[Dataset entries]
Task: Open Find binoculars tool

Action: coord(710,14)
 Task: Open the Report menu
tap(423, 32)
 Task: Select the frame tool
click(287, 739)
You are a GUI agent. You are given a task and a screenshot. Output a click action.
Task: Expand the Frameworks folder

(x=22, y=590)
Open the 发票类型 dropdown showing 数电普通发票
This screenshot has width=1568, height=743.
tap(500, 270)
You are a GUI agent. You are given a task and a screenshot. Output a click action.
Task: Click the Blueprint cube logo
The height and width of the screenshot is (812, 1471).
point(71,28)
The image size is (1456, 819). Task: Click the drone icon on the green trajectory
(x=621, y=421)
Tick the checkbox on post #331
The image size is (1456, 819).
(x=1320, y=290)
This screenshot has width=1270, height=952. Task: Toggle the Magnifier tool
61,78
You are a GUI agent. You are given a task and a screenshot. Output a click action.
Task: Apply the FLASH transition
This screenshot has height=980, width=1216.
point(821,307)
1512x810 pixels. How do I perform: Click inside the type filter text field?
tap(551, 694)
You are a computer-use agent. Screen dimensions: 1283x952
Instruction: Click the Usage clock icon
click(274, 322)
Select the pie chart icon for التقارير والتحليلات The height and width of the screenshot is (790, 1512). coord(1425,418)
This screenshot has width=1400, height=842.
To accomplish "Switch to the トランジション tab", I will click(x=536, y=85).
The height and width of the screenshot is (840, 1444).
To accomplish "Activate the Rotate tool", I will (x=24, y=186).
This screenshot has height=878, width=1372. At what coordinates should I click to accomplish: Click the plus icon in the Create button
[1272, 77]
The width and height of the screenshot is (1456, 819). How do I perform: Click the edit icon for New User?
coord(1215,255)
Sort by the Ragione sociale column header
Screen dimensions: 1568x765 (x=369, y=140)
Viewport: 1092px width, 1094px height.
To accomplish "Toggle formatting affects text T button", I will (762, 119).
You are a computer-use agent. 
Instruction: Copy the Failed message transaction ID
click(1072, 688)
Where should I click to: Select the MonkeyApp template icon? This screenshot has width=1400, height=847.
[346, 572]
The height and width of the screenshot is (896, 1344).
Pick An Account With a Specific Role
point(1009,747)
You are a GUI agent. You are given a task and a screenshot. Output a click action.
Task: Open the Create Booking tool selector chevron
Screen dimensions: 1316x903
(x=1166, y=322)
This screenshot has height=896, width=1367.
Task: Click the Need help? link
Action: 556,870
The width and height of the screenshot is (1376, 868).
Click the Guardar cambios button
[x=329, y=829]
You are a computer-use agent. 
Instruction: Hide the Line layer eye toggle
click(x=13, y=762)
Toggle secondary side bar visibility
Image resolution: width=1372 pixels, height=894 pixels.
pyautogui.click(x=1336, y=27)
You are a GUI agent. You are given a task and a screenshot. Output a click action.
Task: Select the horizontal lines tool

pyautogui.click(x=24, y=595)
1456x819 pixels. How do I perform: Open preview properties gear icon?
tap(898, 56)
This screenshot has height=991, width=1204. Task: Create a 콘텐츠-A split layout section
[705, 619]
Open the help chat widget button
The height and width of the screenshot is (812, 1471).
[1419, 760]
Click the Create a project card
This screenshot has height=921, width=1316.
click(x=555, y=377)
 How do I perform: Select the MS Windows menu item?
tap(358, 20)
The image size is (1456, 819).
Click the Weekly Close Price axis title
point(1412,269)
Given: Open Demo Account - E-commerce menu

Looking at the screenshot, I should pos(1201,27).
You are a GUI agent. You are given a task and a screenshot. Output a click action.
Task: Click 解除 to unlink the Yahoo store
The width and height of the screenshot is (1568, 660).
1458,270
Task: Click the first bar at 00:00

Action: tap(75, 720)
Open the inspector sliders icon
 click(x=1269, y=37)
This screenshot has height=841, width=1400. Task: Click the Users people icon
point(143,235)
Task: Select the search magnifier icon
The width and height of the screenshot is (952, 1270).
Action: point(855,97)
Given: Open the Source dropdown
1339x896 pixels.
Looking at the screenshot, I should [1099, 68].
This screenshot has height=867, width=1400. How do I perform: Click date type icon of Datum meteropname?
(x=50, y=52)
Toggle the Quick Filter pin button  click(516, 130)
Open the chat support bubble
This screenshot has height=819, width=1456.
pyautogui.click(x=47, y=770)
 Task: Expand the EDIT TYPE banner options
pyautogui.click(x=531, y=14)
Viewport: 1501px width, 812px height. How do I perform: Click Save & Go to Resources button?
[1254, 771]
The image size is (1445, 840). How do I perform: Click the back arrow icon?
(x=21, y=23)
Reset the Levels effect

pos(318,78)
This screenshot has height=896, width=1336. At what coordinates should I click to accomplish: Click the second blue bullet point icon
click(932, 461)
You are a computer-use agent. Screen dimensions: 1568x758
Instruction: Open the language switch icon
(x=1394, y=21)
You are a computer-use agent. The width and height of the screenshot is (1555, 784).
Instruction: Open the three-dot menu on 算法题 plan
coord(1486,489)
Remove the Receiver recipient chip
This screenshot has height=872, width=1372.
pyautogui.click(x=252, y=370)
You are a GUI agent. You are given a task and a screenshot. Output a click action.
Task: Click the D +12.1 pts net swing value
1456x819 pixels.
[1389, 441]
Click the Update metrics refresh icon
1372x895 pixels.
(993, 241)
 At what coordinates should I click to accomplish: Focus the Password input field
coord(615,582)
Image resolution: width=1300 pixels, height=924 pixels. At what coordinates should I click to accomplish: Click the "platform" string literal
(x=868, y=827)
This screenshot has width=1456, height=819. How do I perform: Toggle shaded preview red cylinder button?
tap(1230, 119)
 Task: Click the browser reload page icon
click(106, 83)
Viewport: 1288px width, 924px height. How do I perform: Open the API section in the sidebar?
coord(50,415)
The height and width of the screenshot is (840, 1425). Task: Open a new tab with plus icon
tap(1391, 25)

▸ **TASK TO COMPLETE**
Transcribe every entry exactly as it reads.

▸ **WRITTEN ANSWER**
Task: Open Find binoculars tool

Action: coord(710,14)
 Task: Open the Report menu
tap(423, 32)
 Task: Select the frame tool
click(287, 739)
You are a GUI agent. You are given a task and a screenshot. Output a click action.
Task: Expand the Frameworks folder

(x=22, y=590)
Open the 发票类型 dropdown showing 数电普通发票
This screenshot has width=1568, height=743.
tap(500, 270)
You are a GUI agent. You are given a task and a screenshot. Output a click action.
Task: Click the Blueprint cube logo
The height and width of the screenshot is (812, 1471).
point(71,28)
The image size is (1456, 819). Task: Click the drone icon on the green trajectory
(x=621, y=421)
Tick the checkbox on post #331
The image size is (1456, 819).
(x=1320, y=290)
This screenshot has width=1270, height=952. Task: Toggle the Magnifier tool
61,78
You are a GUI agent. You are given a task and a screenshot. Output a click action.
Task: Apply the FLASH transition
This screenshot has height=980, width=1216.
point(821,307)
1512x810 pixels. How do I perform: Click inside the type filter text field?
tap(551, 694)
You are a computer-use agent. Screen dimensions: 1283x952
Instruction: Click the Usage clock icon
click(274, 322)
Select the pie chart icon for التقارير والتحليلات The height and width of the screenshot is (790, 1512). coord(1425,418)
This screenshot has width=1400, height=842.
To accomplish "Switch to the トランジション tab", I will click(x=536, y=85).
The height and width of the screenshot is (840, 1444).
To accomplish "Activate the Rotate tool", I will (x=24, y=186).
This screenshot has height=878, width=1372. At what coordinates should I click to accomplish: Click the plus icon in the Create button
[1272, 77]
The width and height of the screenshot is (1456, 819). How do I perform: Click the edit icon for New User?
coord(1215,255)
Sort by the Ragione sociale column header
Screen dimensions: 1568x765 (x=369, y=140)
Viewport: 1092px width, 1094px height.
To accomplish "Toggle formatting affects text T button", I will (762, 119).
You are a computer-use agent. 
Instruction: Copy the Failed message transaction ID
click(1072, 688)
Where should I click to: Select the MonkeyApp template icon? This screenshot has width=1400, height=847.
[346, 572]
The height and width of the screenshot is (896, 1344).
Pick An Account With a Specific Role
point(1009,747)
You are a GUI agent. You are given a task and a screenshot. Output a click action.
Task: Open the Create Booking tool selector chevron
Screen dimensions: 1316x903
(x=1166, y=322)
This screenshot has height=896, width=1367.
Task: Click the Need help? link
Action: 556,870
The width and height of the screenshot is (1376, 868).
Click the Guardar cambios button
[x=329, y=829]
You are a computer-use agent. 
Instruction: Hide the Line layer eye toggle
click(x=13, y=762)
Toggle secondary side bar visibility
Image resolution: width=1372 pixels, height=894 pixels.
pyautogui.click(x=1336, y=27)
You are a GUI agent. You are given a task and a screenshot. Output a click action.
Task: Select the horizontal lines tool

pyautogui.click(x=24, y=595)
1456x819 pixels. How do I perform: Open preview properties gear icon?
tap(898, 56)
This screenshot has height=991, width=1204. Task: Create a 콘텐츠-A split layout section
[705, 619]
Open the help chat widget button
The height and width of the screenshot is (812, 1471).
[1419, 760]
Click the Create a project card
This screenshot has height=921, width=1316.
click(x=555, y=377)
 How do I perform: Select the MS Windows menu item?
tap(358, 20)
The image size is (1456, 819).
Click the Weekly Close Price axis title
point(1412,269)
Given: Open Demo Account - E-commerce menu

Looking at the screenshot, I should pos(1201,27).
You are a GUI agent. You are given a task and a screenshot. Output a click action.
Task: Click 解除 to unlink the Yahoo store
The width and height of the screenshot is (1568, 660).
1458,270
Task: Click the first bar at 00:00

Action: tap(75, 720)
Open the inspector sliders icon
 click(x=1269, y=37)
This screenshot has height=841, width=1400. Task: Click the Users people icon
point(143,235)
Task: Select the search magnifier icon
The width and height of the screenshot is (952, 1270).
Action: point(855,97)
Given: Open the Source dropdown
1339x896 pixels.
Looking at the screenshot, I should [1099, 68].
This screenshot has height=867, width=1400. How do I perform: Click date type icon of Datum meteropname?
(x=50, y=52)
Toggle the Quick Filter pin button  click(516, 130)
Open the chat support bubble
This screenshot has height=819, width=1456.
pyautogui.click(x=47, y=770)
 Task: Expand the EDIT TYPE banner options
pyautogui.click(x=531, y=14)
Viewport: 1501px width, 812px height. How do I perform: Click Save & Go to Resources button?
[1254, 771]
The image size is (1445, 840). How do I perform: Click the back arrow icon?
(x=21, y=23)
Reset the Levels effect

pos(318,78)
This screenshot has height=896, width=1336. At what coordinates should I click to accomplish: Click the second blue bullet point icon
click(932, 461)
You are a computer-use agent. Screen dimensions: 1568x758
Instruction: Open the language switch icon
(x=1394, y=21)
You are a computer-use agent. The width and height of the screenshot is (1555, 784).
Instruction: Open the three-dot menu on 算法题 plan
coord(1486,489)
Remove the Receiver recipient chip
This screenshot has height=872, width=1372.
pyautogui.click(x=252, y=370)
You are a GUI agent. You are given a task and a screenshot. Output a click action.
Task: Click the D +12.1 pts net swing value
1456x819 pixels.
[1389, 441]
Click the Update metrics refresh icon
1372x895 pixels.
(993, 241)
 At what coordinates should I click to accomplish: Focus the Password input field
coord(615,582)
Image resolution: width=1300 pixels, height=924 pixels. At what coordinates should I click to accomplish: Click the "platform" string literal
(x=868, y=827)
This screenshot has width=1456, height=819. How do I perform: Toggle shaded preview red cylinder button?
tap(1230, 119)
 Task: Click the browser reload page icon
click(106, 83)
Viewport: 1288px width, 924px height. How do I perform: Open the API section in the sidebar?
coord(50,415)
The height and width of the screenshot is (840, 1425). Task: Open a new tab with plus icon
tap(1391, 25)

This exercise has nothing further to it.